Your task => Render the records below as a JSON list of strings, one string for each line, and leave out blank lines.

Recorded data =>
---

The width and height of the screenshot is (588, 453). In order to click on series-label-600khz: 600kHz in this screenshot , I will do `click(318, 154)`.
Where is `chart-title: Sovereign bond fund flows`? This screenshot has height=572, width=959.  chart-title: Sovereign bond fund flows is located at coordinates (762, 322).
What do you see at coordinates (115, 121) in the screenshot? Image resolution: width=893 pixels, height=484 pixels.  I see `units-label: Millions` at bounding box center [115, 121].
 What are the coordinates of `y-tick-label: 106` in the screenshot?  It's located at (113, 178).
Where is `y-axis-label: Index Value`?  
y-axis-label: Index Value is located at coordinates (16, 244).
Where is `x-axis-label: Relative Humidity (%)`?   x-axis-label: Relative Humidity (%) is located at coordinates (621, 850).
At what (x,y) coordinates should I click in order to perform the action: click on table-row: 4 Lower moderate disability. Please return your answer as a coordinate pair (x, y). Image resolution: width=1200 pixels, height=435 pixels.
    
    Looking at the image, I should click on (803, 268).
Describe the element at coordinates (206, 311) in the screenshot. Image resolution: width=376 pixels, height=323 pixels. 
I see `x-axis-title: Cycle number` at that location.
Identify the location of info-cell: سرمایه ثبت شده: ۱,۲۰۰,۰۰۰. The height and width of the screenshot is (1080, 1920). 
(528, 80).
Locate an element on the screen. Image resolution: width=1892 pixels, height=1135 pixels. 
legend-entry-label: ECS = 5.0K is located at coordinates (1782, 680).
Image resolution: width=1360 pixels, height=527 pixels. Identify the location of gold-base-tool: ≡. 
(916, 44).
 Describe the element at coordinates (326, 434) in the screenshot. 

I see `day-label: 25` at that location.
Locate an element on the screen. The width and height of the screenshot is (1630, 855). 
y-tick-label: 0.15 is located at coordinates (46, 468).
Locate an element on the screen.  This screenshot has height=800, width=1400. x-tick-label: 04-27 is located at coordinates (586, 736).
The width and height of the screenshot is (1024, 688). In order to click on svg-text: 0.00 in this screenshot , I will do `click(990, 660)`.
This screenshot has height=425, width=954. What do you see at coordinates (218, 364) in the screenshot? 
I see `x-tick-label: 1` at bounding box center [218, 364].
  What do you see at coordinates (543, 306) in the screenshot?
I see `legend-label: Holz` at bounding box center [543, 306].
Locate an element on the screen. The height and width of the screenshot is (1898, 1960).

---

Task output =>
[
  "The width and height of the screenshot is (588, 453). In order to click on series-label-600khz: 600kHz in this screenshot , I will do `click(318, 154)`.",
  "Where is `chart-title: Sovereign bond fund flows`? This screenshot has height=572, width=959.  chart-title: Sovereign bond fund flows is located at coordinates (762, 322).",
  "What do you see at coordinates (115, 121) in the screenshot? Image resolution: width=893 pixels, height=484 pixels.  I see `units-label: Millions` at bounding box center [115, 121].",
  " What are the coordinates of `y-tick-label: 106` in the screenshot?  It's located at (113, 178).",
  "Where is `y-axis-label: Index Value`?  ",
  "y-axis-label: Index Value is located at coordinates (16, 244).",
  "Where is `x-axis-label: Relative Humidity (%)`?   x-axis-label: Relative Humidity (%) is located at coordinates (621, 850).",
  "At what (x,y) coordinates should I click in order to perform the action: click on table-row: 4 Lower moderate disability. Please return your answer as a coordinate pair (x, y). Image resolution: width=1200 pixels, height=435 pixels.",
  "    Looking at the image, I should click on (803, 268).",
  "Describe the element at coordinates (206, 311) in the screenshot. Image resolution: width=376 pixels, height=323 pixels. ",
  "I see `x-axis-title: Cycle number` at that location.",
  "Identify the location of info-cell: سرمایه ثبت شده: ۱,۲۰۰,۰۰۰. The height and width of the screenshot is (1080, 1920). ",
  "(528, 80).",
  "Locate an element on the screen. Image resolution: width=1892 pixels, height=1135 pixels. ",
  "legend-entry-label: ECS = 5.0K is located at coordinates (1782, 680).",
  "Image resolution: width=1360 pixels, height=527 pixels. Identify the location of gold-base-tool: ≡. ",
  "(916, 44).",
  " Describe the element at coordinates (326, 434) in the screenshot. ",
  "I see `day-label: 25` at that location.",
  "Locate an element on the screen. The width and height of the screenshot is (1630, 855). ",
  "y-tick-label: 0.15 is located at coordinates (46, 468).",
  "Locate an element on the screen.  This screenshot has height=800, width=1400. x-tick-label: 04-27 is located at coordinates (586, 736).",
  "The width and height of the screenshot is (1024, 688). In order to click on svg-text: 0.00 in this screenshot , I will do `click(990, 660)`.",
  "This screenshot has height=425, width=954. What do you see at coordinates (218, 364) in the screenshot? ",
  "I see `x-tick-label: 1` at bounding box center [218, 364].",
  "  What do you see at coordinates (543, 306) in the screenshot?",
  "I see `legend-label: Holz` at bounding box center [543, 306].",
  "Locate an element on the screen. The height and width of the screenshot is (1898, 1960)."
]